(Collection entries)
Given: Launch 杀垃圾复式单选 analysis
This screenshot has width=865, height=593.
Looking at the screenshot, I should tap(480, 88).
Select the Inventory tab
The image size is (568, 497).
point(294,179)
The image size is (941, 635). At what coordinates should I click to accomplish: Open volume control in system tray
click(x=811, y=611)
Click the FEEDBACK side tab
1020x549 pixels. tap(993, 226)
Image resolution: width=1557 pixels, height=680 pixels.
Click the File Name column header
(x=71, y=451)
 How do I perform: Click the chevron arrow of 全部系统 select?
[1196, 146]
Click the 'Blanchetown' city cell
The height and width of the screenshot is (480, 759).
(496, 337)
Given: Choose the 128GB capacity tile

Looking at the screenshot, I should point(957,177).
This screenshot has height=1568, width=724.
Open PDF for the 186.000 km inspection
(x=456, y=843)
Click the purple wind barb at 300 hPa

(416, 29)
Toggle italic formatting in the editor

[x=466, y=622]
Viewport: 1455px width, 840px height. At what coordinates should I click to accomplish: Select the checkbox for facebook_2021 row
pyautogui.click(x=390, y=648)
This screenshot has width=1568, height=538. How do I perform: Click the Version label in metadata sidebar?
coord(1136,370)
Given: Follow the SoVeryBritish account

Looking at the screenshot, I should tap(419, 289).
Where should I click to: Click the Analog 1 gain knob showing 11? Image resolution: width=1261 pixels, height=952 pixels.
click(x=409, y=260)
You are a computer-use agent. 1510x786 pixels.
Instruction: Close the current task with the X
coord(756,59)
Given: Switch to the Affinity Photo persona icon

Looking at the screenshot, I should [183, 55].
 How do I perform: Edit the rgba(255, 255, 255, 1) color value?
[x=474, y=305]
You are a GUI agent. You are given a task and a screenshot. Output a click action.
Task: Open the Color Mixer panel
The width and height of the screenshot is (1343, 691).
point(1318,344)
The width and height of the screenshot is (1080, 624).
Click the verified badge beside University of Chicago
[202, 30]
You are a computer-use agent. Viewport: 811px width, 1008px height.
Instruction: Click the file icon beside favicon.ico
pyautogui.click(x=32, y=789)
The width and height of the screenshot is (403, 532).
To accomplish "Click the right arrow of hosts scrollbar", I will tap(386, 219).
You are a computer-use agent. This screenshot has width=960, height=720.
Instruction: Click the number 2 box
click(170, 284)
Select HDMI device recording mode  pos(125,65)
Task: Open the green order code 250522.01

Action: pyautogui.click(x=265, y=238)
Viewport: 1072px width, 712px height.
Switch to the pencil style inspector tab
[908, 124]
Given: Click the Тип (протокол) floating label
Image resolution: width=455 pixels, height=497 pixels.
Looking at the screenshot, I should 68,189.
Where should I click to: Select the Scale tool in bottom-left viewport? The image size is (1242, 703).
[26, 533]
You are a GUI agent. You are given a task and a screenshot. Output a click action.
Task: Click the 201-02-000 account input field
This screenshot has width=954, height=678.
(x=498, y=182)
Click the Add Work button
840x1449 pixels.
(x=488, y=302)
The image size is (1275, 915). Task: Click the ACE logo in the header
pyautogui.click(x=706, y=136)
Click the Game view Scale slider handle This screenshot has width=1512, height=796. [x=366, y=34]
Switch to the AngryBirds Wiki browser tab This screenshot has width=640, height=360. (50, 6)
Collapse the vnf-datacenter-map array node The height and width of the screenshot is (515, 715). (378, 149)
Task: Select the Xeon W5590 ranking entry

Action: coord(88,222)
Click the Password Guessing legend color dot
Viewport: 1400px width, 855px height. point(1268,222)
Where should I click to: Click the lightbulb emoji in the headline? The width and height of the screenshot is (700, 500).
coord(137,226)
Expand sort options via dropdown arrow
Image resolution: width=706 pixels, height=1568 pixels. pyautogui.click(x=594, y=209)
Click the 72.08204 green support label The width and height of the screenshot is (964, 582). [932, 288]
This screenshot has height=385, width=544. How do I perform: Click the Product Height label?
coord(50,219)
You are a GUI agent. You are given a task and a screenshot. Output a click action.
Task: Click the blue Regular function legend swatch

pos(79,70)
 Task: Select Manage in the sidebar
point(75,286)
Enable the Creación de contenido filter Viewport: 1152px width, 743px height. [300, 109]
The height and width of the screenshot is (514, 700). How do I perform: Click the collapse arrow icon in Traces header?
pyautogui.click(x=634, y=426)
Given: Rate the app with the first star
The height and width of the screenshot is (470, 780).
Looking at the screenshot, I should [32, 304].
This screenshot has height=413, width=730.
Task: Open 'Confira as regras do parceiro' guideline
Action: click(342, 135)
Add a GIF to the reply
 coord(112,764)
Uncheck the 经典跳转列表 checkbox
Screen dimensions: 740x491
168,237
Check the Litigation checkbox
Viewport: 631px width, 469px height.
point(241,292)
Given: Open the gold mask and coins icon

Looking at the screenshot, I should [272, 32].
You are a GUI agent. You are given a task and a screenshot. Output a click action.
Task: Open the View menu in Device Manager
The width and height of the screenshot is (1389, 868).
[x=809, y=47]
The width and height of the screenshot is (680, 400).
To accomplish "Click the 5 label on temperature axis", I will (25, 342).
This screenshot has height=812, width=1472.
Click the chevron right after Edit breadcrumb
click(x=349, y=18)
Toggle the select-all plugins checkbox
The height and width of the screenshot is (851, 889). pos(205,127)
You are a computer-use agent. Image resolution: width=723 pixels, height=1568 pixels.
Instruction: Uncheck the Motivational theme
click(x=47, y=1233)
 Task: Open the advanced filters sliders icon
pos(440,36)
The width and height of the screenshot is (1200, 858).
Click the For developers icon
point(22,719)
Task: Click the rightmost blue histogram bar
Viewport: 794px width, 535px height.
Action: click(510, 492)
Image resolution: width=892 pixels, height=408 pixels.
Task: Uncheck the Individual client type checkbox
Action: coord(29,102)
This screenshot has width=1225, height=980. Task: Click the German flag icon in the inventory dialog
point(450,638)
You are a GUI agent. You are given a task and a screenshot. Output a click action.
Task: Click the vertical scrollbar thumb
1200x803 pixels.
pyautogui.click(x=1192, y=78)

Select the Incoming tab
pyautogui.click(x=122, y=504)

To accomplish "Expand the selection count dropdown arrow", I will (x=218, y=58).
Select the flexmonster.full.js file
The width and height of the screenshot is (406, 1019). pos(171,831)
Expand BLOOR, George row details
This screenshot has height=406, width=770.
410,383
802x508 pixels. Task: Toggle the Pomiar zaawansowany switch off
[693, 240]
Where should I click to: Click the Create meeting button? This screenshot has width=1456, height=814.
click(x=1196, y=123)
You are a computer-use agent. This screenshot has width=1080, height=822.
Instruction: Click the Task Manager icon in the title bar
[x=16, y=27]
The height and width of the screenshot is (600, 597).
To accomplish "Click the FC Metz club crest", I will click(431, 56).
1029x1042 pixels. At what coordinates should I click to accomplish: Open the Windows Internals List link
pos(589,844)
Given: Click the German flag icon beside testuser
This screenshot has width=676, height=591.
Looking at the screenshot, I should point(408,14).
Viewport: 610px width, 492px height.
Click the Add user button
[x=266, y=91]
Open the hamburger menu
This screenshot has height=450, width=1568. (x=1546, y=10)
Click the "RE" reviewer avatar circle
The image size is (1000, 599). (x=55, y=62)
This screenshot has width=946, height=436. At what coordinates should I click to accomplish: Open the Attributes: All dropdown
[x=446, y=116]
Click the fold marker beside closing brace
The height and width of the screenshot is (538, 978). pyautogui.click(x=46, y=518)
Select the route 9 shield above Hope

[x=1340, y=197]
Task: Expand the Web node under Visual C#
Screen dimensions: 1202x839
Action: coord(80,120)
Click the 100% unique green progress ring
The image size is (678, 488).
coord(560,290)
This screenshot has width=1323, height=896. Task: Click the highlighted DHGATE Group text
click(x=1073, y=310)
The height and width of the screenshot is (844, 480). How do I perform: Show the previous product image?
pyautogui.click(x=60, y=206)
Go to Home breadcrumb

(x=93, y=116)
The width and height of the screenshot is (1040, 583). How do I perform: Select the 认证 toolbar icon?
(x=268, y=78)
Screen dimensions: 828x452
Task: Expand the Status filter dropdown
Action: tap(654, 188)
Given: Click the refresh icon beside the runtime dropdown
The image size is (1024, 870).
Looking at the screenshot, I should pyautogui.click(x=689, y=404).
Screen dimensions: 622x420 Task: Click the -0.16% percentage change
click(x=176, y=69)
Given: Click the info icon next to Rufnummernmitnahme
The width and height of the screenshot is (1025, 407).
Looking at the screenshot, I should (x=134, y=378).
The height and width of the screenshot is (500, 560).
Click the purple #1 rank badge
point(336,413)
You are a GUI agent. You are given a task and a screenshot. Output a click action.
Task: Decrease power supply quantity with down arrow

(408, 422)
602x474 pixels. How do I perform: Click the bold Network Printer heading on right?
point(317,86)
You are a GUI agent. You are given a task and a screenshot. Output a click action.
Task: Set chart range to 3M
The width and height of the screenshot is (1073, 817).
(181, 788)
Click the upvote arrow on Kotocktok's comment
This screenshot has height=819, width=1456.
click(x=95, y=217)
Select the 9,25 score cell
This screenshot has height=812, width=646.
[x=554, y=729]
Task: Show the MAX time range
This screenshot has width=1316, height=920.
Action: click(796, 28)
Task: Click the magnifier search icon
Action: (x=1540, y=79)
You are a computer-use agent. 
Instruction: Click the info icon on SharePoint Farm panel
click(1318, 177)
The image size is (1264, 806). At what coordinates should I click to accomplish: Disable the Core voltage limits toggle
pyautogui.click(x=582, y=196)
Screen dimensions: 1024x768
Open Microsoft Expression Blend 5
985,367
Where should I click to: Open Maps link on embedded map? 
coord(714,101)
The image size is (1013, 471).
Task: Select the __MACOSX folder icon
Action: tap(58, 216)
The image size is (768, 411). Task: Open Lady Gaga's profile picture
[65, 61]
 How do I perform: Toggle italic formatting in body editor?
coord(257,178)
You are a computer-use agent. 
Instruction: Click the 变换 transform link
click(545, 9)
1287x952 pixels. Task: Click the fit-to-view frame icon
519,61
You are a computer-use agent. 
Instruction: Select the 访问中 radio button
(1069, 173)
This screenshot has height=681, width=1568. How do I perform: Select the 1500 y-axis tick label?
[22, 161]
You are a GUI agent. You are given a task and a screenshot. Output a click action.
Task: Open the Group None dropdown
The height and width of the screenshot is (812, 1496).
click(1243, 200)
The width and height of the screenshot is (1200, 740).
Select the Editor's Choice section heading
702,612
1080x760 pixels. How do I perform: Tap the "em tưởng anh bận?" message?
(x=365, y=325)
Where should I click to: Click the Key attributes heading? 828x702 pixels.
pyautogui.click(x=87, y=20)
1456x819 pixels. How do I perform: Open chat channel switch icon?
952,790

■ INSTRUCTIONS TO FOLLOW: Please go line by line through the records above, copying each one that holds the string "node".

■ FINISHED EXERCISE:
Collapse the vnf-datacenter-map array node The height and width of the screenshot is (515, 715). (378, 149)
Task: Expand the Web node under Visual C#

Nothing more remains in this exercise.